** 지시 1 **
아래 기록에서 "Task: Click the Speichern und Schließen icon" 문구가 있는 줄부터 "Image resolution: width=381" 문구가 있는 줄까지만 다시 쓰되, "email" 부분을 "message" 문구로 바꾸고 나머지는 그대로 두세요. 그림은 빼고 쓰세요.

# 감성 분석 (sentiment analysis)
1. 텍스트 데이터 정제와 준비
2. 특성 벡터 구축
3. 긍정 부정 분류 모델 구축
4. 외부 메모리 학습 사용해 대용량 데이터셋 다루기
5. 문서의 토픽 추론하기

In [22]:
from tqdm import tqdm
import pandas as pd
import os

basepath = 'E://downloads/chrome/aclImdb_v1.tar/aclImdb_v1/aclImdb'

labels = {'pos':1, 'neg':0}
df = pd.DataFrame()
for s in ('test', 'train'):
    for l in ('pos', 'neg'):
        path = os.path.join(basepath, s, l)
        for file in sorted(os.listdir(path)):
            with open(os.path.join(path, file), 'r', encoding = 'utf-8') as infile:
                txt = infile.read()
            df = df.append([[txt, labels[l]]], ignore_index = True)
df.columns = ['review', 'sentiment']

In [24]:
import numpy as np

np.random.seed(0)
df = df.reindex(np.random.permutation(df.index))
df.to_csv('movie_data.csv', index = False, encoding = 'utf-8')

In [25]:
df = pd.read_csv("movie_data.csv", encoding = 'utf-8')
df.head(3)

Unnamed: 0,review,sentiment
0,"In 1974, the teenager Martha Moxley (Maggie Gr...",1
1,OK... so... I really like Kris Kristofferson a...,0
2,"***SPOILER*** Do not read this, if you think a...",0


In [26]:
df.shape

(50000, 2)

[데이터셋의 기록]
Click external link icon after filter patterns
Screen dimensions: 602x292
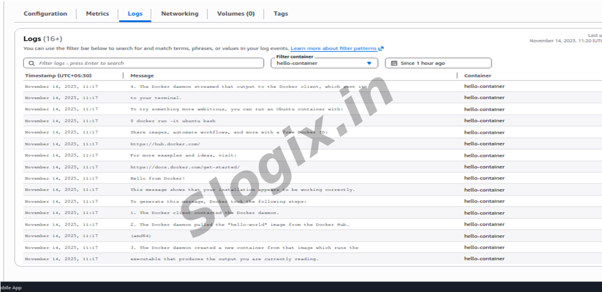[381, 49]
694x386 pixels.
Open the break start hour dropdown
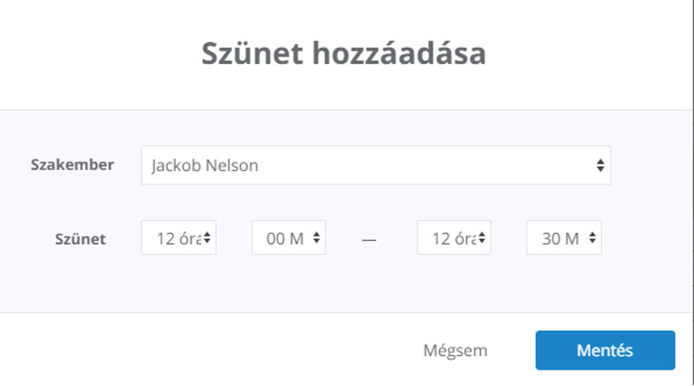(x=179, y=238)
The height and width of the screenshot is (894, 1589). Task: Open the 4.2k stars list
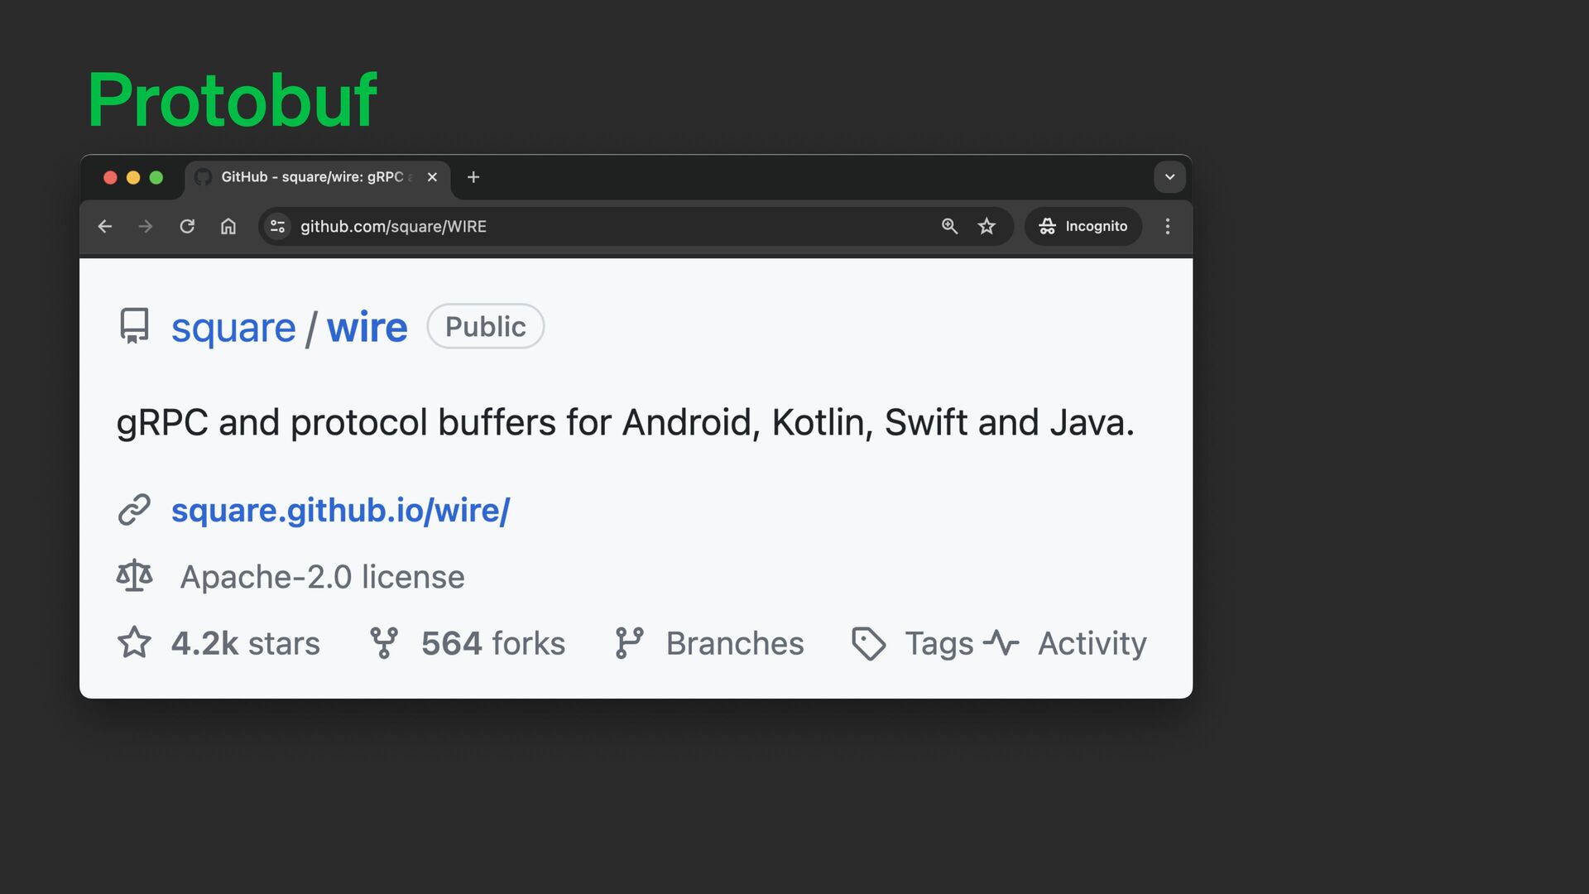244,643

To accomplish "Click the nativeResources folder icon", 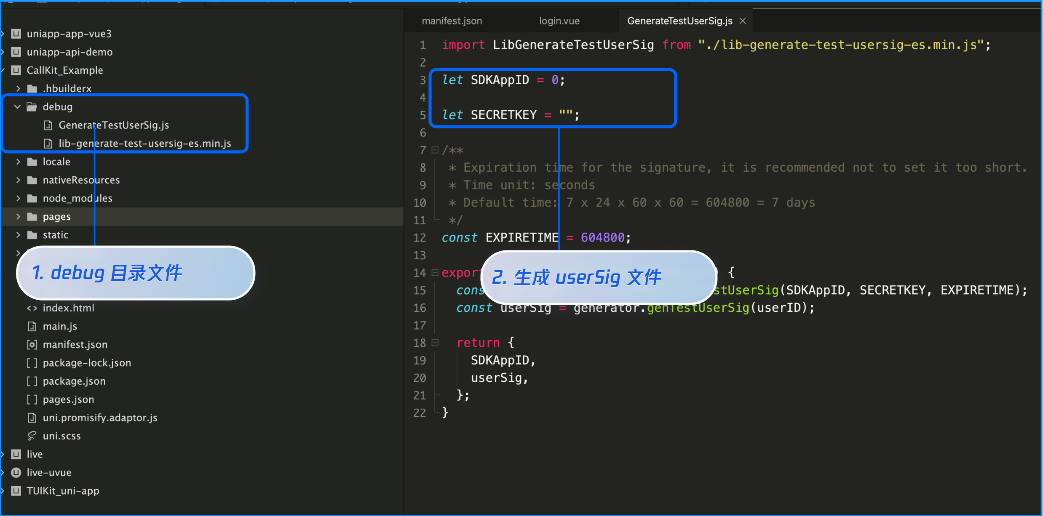I will click(32, 180).
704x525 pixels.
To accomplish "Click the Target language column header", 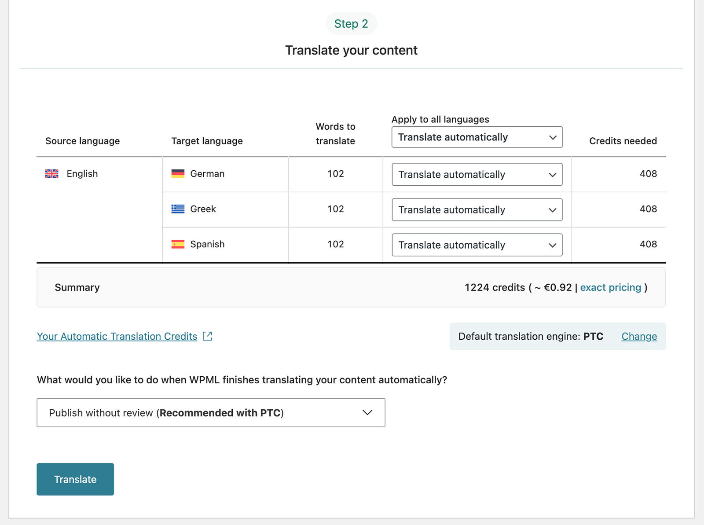I will tap(207, 141).
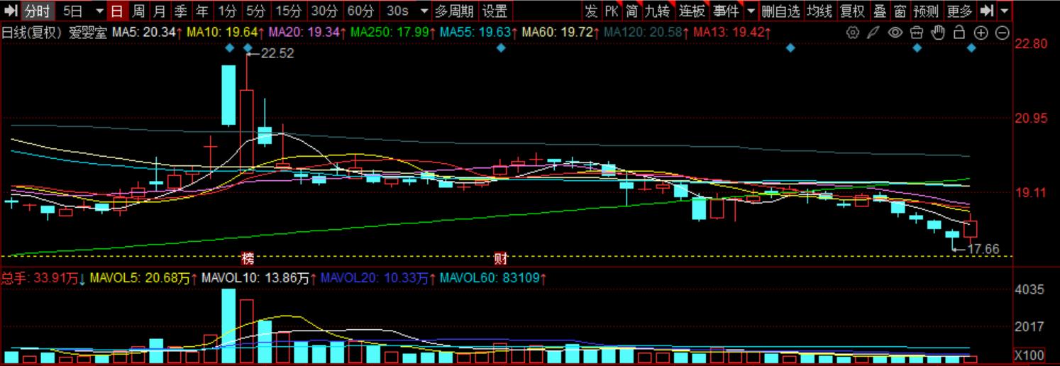Viewport: 1060px width, 366px height.
Task: Select the hand pan tool
Action: (x=938, y=33)
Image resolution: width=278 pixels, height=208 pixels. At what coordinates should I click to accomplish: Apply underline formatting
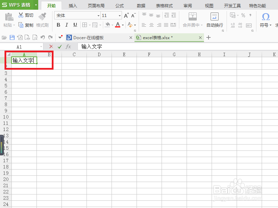click(75, 25)
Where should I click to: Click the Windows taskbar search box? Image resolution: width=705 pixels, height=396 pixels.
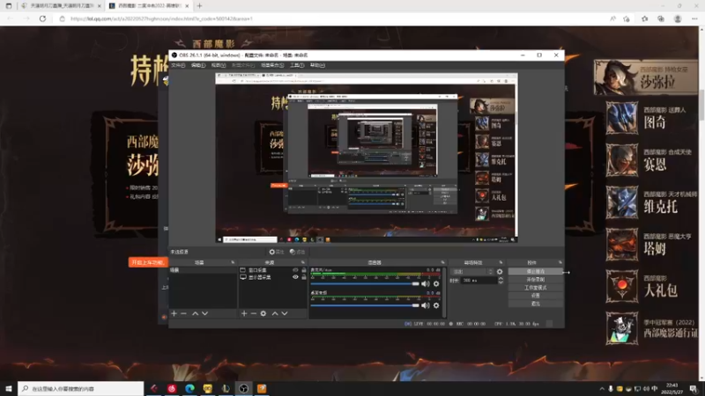tap(62, 388)
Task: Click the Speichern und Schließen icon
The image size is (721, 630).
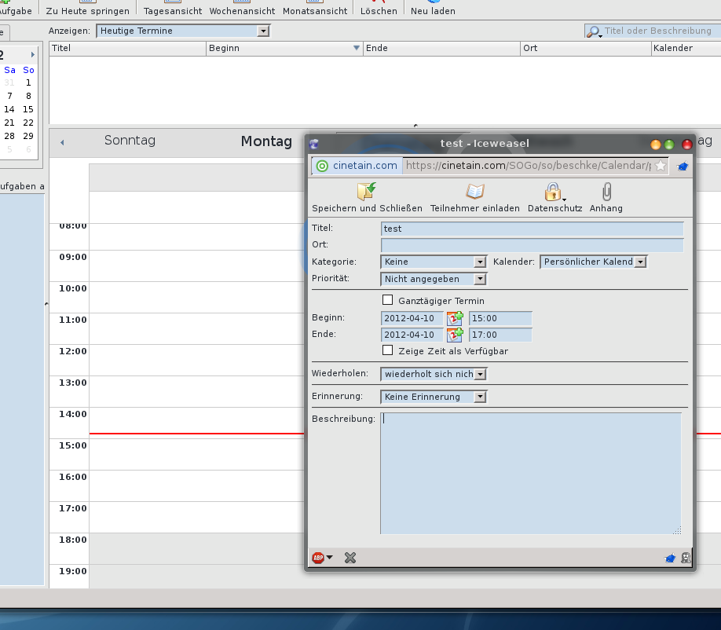Action: pyautogui.click(x=367, y=192)
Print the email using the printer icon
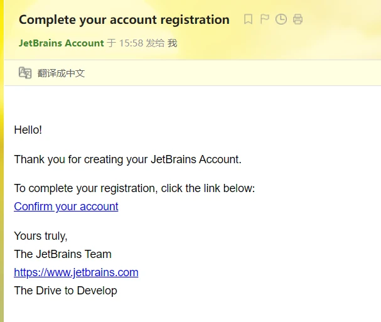Image resolution: width=381 pixels, height=322 pixels. [x=298, y=19]
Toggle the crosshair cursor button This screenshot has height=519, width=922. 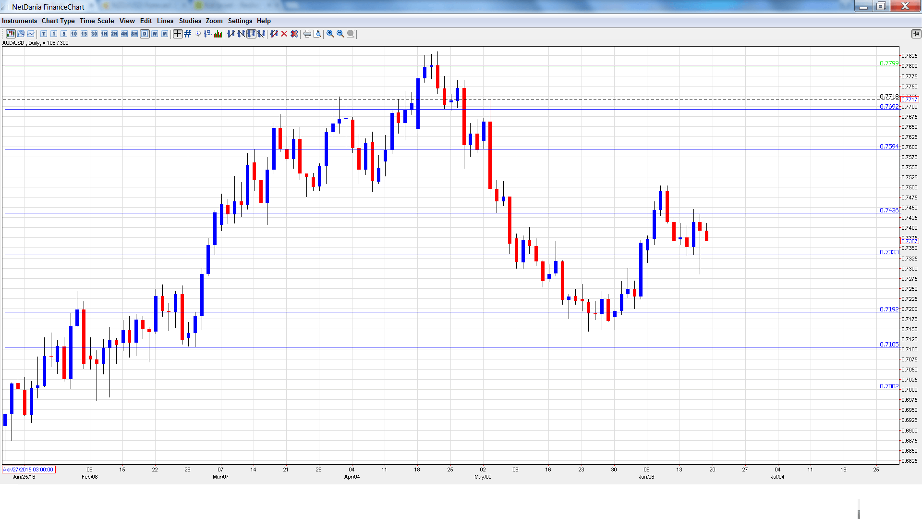tap(178, 34)
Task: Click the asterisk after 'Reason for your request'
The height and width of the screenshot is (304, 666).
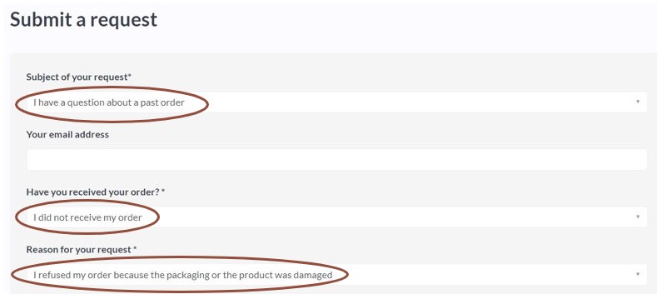Action: (135, 249)
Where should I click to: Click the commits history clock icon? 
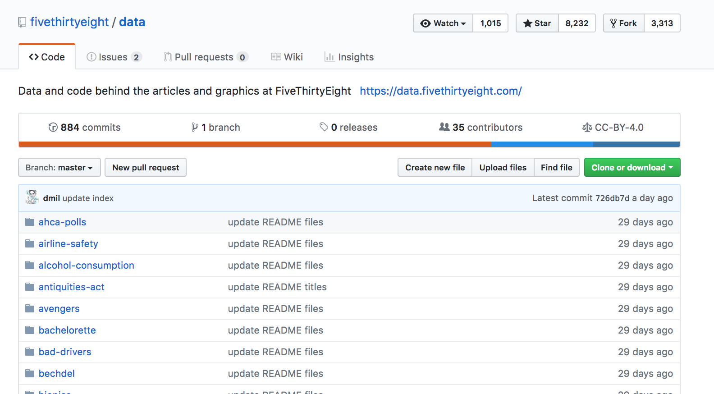(x=53, y=128)
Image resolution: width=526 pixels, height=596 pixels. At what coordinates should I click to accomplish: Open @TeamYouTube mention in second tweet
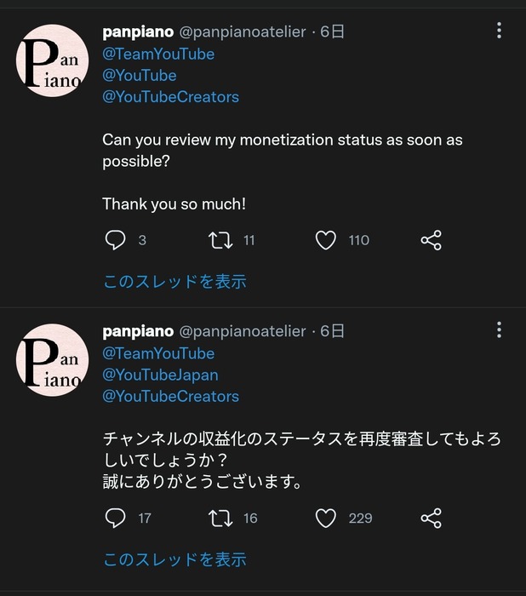(158, 352)
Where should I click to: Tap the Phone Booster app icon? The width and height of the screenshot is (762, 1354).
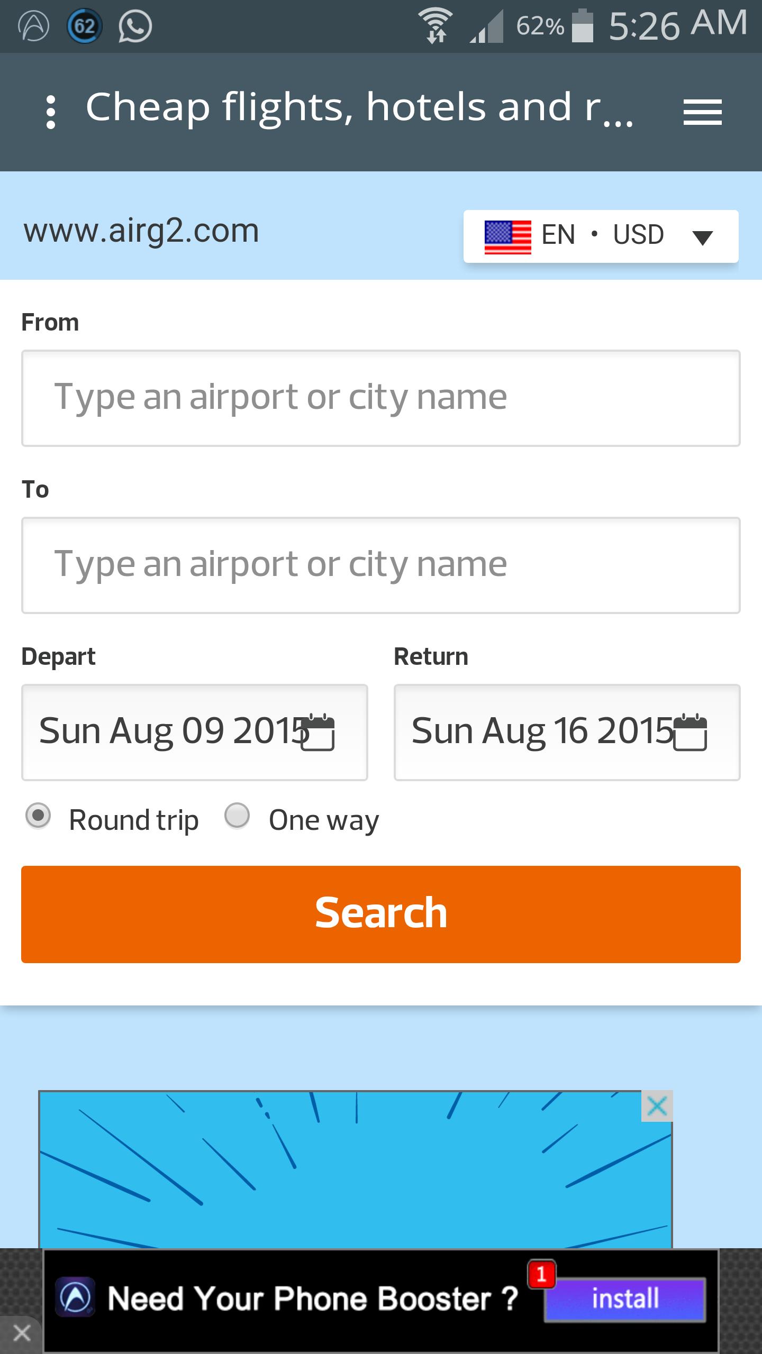click(75, 1298)
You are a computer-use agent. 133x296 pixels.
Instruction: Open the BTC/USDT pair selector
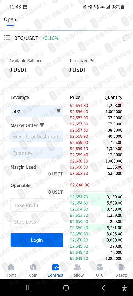pos(26,38)
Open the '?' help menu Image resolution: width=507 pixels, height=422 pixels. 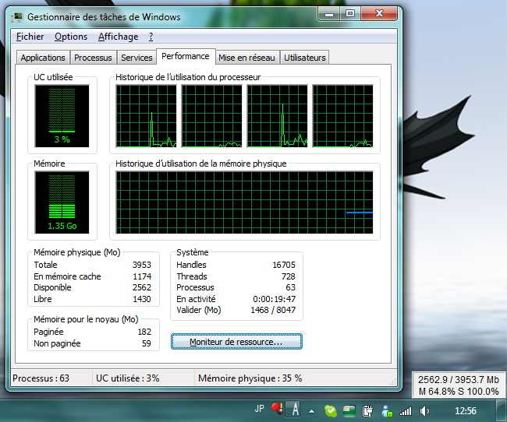point(151,37)
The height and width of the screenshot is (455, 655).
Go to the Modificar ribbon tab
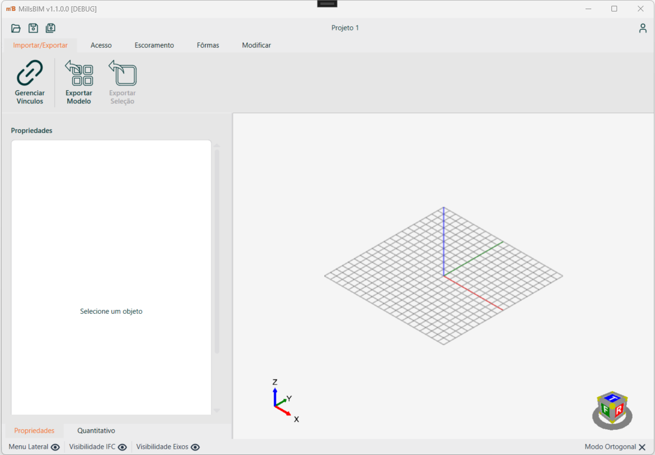[257, 45]
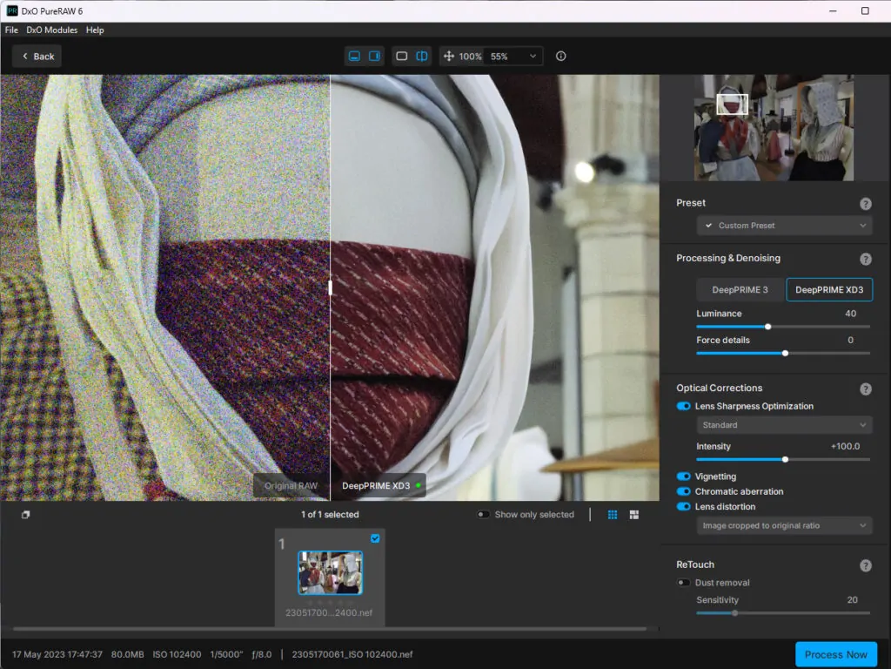Toggle the right settings panel icon
This screenshot has width=891, height=669.
pos(375,56)

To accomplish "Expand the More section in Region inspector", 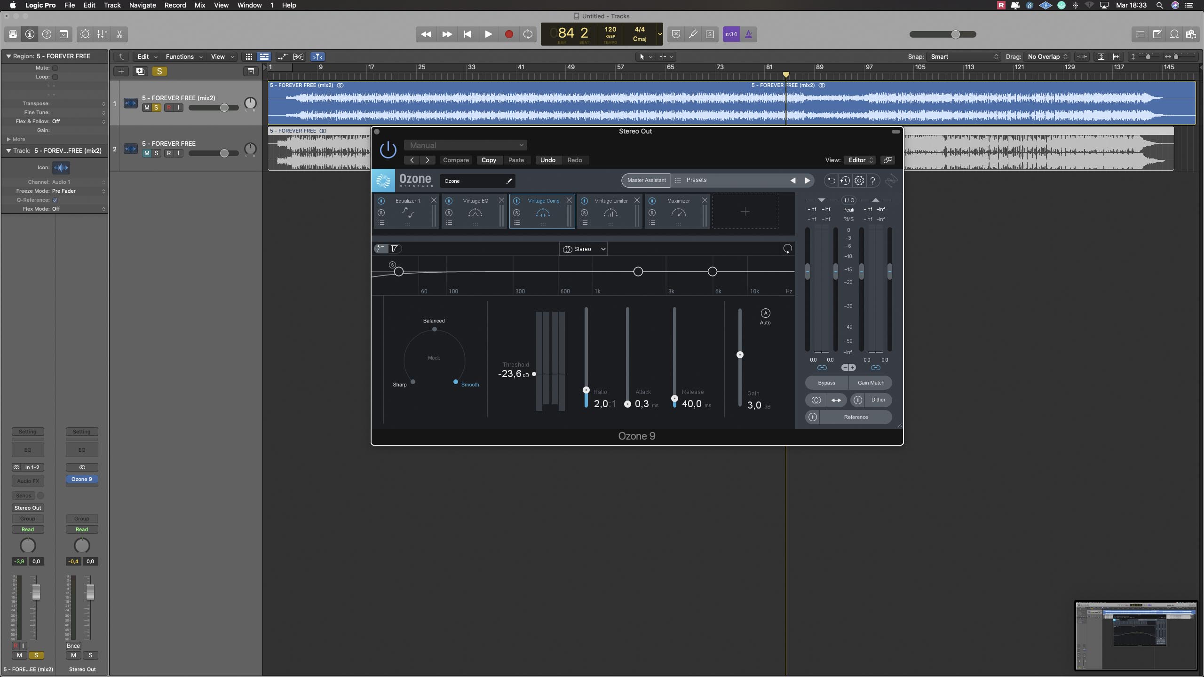I will 9,139.
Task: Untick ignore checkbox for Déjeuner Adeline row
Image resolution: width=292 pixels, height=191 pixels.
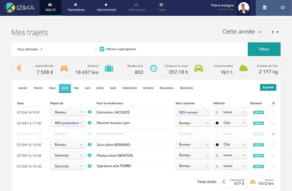Action: [273, 134]
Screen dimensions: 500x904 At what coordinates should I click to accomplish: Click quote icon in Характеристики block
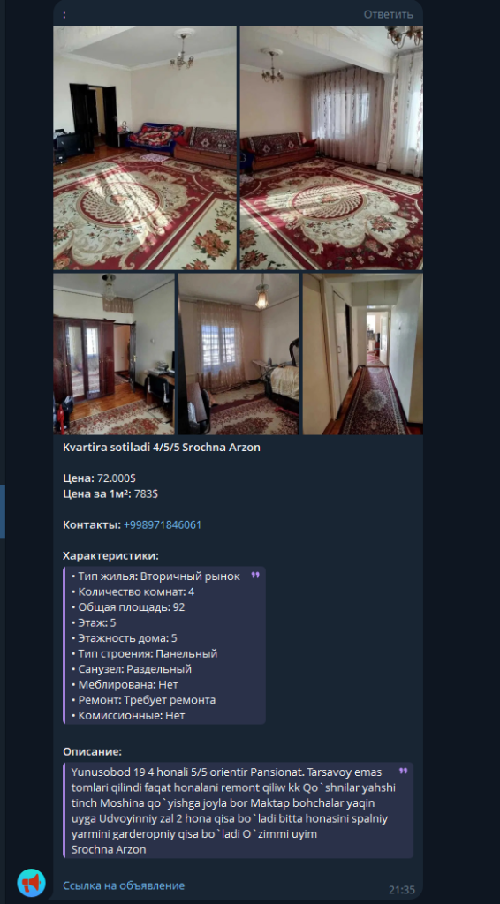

** 지시 2 **
감성 분석 글에서 뒤섞은 데이터프레임을 저장한 CSV 파일의 이름은 무엇인가요?

** 답 1 **
Task: Click the Speichern und Schließen icon
The image size is (721, 630).
Action: pyautogui.click(x=367, y=192)
Print the message using the printer icon
Image resolution: width=381 pixels, height=322 pixels. [x=298, y=19]

** 답 2 **
movie_data.csv